Translations (36 new)
Nov 04, 2018 02:20PM

733510 Personal update: I looked in my local Barnes & Noble last week to see what translations they had. There were three:

• The David Raeburn one from Penguin Classics. They had it in a rather nice hard-bound edition, rather similar to the World's Classics format, and nice to hold. But for some reason, at least one line in two exceeds the page width and so is wrapped around. So far as I can see, this is a problem with the paperback edition too. Roman Clodia recommends this to her students, and I can see looking into it for accuracy, but the jerky effect on the eye makes it totally unacceptable as a first source for me.

• The 1916 prose translation by Frank Justus Miller reprinted (with notes and additional materials) in the Barnes & Noble Classics. Although I had assumed I would only read verse translations, I found that this read so smoothly, and that its slightly archaic language conveyed so much of the sense of poetry without the actual prosody, that I bought it. I suspect it will be my go-to version for getting quickly into the stories before going back to look at them in some other form.

• The verse translation by Charles Martin published by Norton. Although I have not read much into this yet, I like both the feel of the book and the flow of the verse. I bought it, and will probably refer to it for close study.

Just the other day, I read an article in the New Yorker that quoted a longish passage from the Rolfe Humphries verse translation, which impressed me quite a lot. It is available on Kindle for a reasonable price in the new annotated edition, so I downloaded it. The only problem (and you already know how annoyed I can get by such things) is that there are so many annotations that the text is dotted with asterisks.

I once had a lot of Latin crammed into me, and can still return to Ovid's original for reference, though not for a first reading. But I have become very fond of the 17th-century language of the Garth/Dryden compilation, which is available online without charge.

Roger.
General chat (144 new)
Nov 04, 2018 01:56PM

733510 Dear All,

Although I am a founding member and co-moderator of this group, I have been out of things for the past month, although some of my activity (on a series of art-history lectures) has been tangentially connected to Ovid in ways that continue to surprise me by their ubiquity. I am thrilled so see so many people sharing our interest, and the range of backgrounds you come from. Welcome all!

Talking of tangents and ubiquity, I think that when the three of us envisioned this group (Kalliope as the prime mover, but triggered by reviews and comments from Roman Clodia and myself), it was the Protean quality of the myths that most attracted us: the fact that they have inspired so much, been subject to so many changes, been expressed in so many media, been translated in so many ways—and remain relevant in surprising ways even today. So yes, tangents are welcome. I imagine we will all know if we get too far afield, but it would be wrong to let the fear of digression get in the way of discovery. Roger.
Nov 04, 2018 01:45PM

733510 There was a very interesting article in the NEW YORKER recently about the myth of Arethusa from Book V. The author, Jia Tolentino, develops it into an interesting essay on the classical idea of the "heroic rape" — and of course the anathema of that idea to our modern age. I'm putting the link in here for reference when we get to it. Roger.

→ Entries:
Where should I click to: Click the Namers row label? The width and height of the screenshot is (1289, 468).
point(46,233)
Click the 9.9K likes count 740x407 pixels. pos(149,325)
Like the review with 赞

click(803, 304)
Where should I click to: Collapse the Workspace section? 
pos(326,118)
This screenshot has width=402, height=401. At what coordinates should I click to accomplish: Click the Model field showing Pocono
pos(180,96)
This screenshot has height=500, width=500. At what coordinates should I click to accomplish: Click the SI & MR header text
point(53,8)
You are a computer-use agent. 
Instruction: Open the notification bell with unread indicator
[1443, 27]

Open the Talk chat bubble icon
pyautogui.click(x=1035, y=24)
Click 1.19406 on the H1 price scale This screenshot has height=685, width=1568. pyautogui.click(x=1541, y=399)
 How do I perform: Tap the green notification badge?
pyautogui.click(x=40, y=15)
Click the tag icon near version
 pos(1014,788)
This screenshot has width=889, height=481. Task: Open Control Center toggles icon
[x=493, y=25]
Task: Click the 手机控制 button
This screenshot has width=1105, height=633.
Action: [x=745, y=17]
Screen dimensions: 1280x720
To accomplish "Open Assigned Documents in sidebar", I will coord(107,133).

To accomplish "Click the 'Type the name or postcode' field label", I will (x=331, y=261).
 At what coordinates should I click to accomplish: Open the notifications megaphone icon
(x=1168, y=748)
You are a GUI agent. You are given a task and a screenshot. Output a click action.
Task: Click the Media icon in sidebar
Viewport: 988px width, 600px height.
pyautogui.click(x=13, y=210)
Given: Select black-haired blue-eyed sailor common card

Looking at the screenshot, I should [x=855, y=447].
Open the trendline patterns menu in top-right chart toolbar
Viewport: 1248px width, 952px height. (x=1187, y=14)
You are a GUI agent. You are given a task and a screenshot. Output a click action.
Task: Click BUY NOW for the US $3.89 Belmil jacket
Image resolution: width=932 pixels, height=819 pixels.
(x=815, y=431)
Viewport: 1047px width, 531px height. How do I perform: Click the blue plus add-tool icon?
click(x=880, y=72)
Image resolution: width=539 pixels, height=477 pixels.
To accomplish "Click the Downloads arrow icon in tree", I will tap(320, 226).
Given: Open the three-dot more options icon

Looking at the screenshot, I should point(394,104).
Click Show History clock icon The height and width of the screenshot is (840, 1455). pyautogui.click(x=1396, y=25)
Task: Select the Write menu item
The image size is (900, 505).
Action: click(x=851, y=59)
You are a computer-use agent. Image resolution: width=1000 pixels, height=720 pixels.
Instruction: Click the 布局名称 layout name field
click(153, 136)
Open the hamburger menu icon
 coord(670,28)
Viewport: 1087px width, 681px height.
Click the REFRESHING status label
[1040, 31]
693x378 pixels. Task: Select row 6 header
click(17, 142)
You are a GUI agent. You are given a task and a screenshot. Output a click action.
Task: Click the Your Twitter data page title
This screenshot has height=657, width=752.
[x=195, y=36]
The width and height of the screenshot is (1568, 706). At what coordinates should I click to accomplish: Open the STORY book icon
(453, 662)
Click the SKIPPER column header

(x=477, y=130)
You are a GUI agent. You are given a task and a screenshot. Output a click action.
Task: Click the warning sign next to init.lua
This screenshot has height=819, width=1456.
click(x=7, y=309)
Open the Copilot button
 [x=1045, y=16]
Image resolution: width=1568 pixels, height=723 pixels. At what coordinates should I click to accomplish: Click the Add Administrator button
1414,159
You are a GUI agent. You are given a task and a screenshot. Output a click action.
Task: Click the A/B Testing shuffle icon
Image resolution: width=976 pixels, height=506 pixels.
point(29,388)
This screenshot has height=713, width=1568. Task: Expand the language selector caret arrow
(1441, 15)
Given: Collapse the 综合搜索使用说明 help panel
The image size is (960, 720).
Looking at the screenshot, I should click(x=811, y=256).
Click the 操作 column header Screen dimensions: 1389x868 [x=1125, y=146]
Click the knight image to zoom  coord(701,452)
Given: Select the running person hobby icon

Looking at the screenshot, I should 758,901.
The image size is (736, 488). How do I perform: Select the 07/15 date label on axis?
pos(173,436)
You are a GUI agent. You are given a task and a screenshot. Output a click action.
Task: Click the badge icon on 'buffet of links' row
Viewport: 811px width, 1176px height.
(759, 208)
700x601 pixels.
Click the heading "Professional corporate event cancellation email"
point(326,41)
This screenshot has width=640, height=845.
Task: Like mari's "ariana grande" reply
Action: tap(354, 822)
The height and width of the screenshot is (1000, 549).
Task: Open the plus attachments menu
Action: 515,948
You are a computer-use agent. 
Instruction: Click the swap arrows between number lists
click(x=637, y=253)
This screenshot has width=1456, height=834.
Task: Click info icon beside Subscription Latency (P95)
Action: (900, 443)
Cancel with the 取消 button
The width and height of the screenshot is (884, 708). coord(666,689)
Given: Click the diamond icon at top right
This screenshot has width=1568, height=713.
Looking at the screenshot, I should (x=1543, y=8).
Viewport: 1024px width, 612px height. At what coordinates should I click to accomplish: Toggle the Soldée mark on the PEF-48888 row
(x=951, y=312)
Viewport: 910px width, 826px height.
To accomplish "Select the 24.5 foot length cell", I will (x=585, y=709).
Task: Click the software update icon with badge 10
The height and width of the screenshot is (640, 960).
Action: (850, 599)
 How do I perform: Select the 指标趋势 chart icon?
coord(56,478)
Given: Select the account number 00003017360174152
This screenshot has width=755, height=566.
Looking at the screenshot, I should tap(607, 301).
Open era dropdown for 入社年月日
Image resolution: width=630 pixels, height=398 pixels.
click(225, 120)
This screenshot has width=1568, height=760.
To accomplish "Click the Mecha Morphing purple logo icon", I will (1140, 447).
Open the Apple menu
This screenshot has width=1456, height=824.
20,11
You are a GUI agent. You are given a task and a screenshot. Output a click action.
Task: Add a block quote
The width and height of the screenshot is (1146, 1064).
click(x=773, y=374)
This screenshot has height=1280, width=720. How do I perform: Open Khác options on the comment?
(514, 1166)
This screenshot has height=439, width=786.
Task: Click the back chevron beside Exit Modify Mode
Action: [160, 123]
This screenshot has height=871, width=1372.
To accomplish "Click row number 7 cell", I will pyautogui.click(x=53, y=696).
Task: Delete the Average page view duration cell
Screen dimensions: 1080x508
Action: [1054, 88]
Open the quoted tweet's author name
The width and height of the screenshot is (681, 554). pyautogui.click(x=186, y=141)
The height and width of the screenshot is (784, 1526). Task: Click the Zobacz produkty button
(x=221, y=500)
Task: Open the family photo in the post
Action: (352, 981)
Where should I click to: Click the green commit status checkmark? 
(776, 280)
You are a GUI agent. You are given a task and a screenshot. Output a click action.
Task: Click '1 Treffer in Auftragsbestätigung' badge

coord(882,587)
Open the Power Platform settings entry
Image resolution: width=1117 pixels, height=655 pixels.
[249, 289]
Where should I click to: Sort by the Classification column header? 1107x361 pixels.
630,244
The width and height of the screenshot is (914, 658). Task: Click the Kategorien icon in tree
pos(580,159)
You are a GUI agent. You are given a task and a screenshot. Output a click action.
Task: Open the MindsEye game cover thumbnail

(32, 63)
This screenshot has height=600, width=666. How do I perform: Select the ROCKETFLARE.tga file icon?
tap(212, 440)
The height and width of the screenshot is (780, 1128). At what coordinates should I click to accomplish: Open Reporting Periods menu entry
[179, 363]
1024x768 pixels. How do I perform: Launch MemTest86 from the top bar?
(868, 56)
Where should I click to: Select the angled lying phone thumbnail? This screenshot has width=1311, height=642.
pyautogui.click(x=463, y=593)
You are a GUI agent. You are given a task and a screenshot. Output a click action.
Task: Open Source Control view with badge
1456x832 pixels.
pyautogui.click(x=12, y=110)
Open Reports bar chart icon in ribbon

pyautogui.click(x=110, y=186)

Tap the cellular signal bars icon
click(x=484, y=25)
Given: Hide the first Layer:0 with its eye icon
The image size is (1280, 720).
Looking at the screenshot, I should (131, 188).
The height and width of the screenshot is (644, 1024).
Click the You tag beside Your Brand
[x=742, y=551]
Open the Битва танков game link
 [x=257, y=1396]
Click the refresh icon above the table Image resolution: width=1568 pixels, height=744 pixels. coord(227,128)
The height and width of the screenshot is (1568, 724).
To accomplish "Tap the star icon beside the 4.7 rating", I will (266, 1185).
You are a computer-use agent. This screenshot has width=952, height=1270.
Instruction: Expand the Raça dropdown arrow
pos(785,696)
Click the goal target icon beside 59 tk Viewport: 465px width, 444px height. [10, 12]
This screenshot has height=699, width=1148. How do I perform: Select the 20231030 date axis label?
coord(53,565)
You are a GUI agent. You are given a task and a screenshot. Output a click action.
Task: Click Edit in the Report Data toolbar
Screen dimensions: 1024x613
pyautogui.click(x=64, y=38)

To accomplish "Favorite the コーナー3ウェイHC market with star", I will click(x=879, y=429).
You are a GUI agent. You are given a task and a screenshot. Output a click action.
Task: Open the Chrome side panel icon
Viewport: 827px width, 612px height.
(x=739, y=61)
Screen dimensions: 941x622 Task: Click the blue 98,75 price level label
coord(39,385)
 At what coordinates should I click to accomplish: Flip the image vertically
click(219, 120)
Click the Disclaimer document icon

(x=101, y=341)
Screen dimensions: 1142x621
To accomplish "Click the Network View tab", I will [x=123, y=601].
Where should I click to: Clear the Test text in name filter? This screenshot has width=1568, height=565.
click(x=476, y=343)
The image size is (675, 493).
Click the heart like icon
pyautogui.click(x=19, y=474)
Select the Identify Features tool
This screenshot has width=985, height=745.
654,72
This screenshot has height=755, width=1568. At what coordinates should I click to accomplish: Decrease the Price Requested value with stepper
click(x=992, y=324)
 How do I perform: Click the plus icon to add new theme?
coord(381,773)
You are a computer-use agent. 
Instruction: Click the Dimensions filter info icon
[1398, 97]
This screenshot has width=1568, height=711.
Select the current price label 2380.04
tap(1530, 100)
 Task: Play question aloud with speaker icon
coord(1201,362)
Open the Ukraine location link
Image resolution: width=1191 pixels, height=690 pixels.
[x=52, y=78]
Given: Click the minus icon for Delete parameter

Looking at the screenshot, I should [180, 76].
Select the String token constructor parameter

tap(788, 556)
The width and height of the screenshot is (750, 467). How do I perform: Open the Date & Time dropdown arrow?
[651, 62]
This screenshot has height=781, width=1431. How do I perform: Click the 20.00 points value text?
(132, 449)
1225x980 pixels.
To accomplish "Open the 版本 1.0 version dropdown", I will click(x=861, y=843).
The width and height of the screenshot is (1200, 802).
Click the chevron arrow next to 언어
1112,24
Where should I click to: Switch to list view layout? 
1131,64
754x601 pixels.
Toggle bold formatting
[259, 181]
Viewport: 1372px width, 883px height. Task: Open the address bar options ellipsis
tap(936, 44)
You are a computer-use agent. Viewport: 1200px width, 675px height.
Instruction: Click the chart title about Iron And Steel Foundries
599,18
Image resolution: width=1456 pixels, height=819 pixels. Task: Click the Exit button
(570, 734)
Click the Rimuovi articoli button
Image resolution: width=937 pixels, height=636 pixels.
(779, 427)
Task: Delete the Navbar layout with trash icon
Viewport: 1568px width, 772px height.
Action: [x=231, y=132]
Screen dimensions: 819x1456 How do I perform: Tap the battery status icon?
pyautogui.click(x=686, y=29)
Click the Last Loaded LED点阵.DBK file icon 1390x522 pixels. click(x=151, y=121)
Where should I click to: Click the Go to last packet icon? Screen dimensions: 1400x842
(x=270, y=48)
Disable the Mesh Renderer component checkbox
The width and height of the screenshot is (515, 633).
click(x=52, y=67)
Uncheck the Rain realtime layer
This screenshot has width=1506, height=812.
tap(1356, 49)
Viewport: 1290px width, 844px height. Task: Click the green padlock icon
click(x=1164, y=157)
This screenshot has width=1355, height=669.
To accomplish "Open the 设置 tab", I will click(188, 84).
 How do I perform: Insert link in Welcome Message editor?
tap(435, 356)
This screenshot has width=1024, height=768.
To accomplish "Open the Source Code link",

→ Problem set:
1. Name every translation of Ovid mentioned in the Ovid discussion posts, identifying each by its translator.
2. Based on the Ovid discussion posts, say whether each statement is true. Back up each yes or no with the exact words that decide it.
(a) The local Barnes & Noble had four translations on hand.
(b) The writer bought the Charles Martin translation.
(c) The writer got the Rolfe Humphries translation as a Kindle download.
3. From the Ovid discussion posts, retype the stretch from "Just the other" through "online without charge.".

→ Results for each task:
1.
- David Raeburn (Penguin Classics)
- Frank Justus Miller (1916 prose translation, Barnes & Noble Classics)
- Charles Martin (verse translation, Norton)
- Rolfe Humphries (verse translation)
- Garth/Dryden (17th-century compilation)

2.
(a) No: "There were three:"
(b) Yes: "I bought it, and will probably refer to it for close study."
(c) Yes: "It is available on Kindle for a reasonable price in the new annotated edition, so I downloaded it."

3.
Just the other day, I read an article in the New Yorker that quoted a longish passage from the Rolfe Humphries verse translation, which impressed me quite a lot. It is available on Kindle for a reasonable price in the new annotated edition, so I downloaded it. The only problem (and you already know how annoyed I can get by such things) is that there are so many annotations that the text is dotted with asterisks.

I once had a lot of Latin crammed into me, and can still return to Ovid's original for reference, though not for a first reading. But I have become very fond of the 17th-century language of the Garth/Dryden compilation, which is available online without charge.